━━ Input ━━
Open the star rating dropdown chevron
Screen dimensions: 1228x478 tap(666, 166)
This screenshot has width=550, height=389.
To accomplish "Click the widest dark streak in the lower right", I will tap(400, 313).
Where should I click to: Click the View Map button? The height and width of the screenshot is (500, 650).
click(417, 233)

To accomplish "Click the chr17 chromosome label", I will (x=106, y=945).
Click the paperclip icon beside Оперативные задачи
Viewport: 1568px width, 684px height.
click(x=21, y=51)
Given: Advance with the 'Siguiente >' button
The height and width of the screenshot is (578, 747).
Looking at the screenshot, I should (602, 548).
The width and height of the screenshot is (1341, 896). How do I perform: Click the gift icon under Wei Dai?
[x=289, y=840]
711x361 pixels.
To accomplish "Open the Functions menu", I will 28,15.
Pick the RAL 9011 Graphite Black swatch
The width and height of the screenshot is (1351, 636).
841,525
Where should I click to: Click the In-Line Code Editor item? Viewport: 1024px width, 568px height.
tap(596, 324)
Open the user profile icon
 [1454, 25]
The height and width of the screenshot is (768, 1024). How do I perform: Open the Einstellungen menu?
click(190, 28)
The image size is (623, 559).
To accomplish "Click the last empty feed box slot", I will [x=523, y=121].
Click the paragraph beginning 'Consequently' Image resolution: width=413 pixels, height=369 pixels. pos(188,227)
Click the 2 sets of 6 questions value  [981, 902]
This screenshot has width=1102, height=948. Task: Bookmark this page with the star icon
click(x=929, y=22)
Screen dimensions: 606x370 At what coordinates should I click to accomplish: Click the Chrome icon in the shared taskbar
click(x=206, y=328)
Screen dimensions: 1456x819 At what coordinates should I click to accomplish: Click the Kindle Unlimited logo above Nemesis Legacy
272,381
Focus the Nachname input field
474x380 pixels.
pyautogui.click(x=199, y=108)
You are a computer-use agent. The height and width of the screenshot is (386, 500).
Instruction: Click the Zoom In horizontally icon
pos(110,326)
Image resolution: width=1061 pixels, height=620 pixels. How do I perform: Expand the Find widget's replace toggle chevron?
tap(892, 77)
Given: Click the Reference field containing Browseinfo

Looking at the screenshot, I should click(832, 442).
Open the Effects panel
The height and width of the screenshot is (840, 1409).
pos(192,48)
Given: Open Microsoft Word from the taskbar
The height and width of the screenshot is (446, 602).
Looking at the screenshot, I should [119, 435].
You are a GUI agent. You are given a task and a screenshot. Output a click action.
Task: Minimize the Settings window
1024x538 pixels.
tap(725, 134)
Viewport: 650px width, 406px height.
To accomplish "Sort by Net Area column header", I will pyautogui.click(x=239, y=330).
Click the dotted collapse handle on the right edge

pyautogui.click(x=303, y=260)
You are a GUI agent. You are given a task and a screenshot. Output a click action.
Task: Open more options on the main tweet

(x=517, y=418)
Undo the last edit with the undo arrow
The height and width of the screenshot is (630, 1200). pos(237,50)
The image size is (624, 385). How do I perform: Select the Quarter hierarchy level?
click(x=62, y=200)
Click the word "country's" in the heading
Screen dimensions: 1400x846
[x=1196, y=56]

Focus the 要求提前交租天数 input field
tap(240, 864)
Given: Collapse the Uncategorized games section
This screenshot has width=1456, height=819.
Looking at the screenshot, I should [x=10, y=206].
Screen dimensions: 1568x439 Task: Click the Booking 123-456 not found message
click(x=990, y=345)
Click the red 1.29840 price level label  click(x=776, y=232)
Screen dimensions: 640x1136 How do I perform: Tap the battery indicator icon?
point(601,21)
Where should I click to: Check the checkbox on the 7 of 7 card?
━━━
Work request: Every line in the records above that contains the word "label" is to be copied out.

Response:
To accomplish "Click the chr17 chromosome label", I will (x=106, y=945).
Click the red 1.29840 price level label  click(x=776, y=232)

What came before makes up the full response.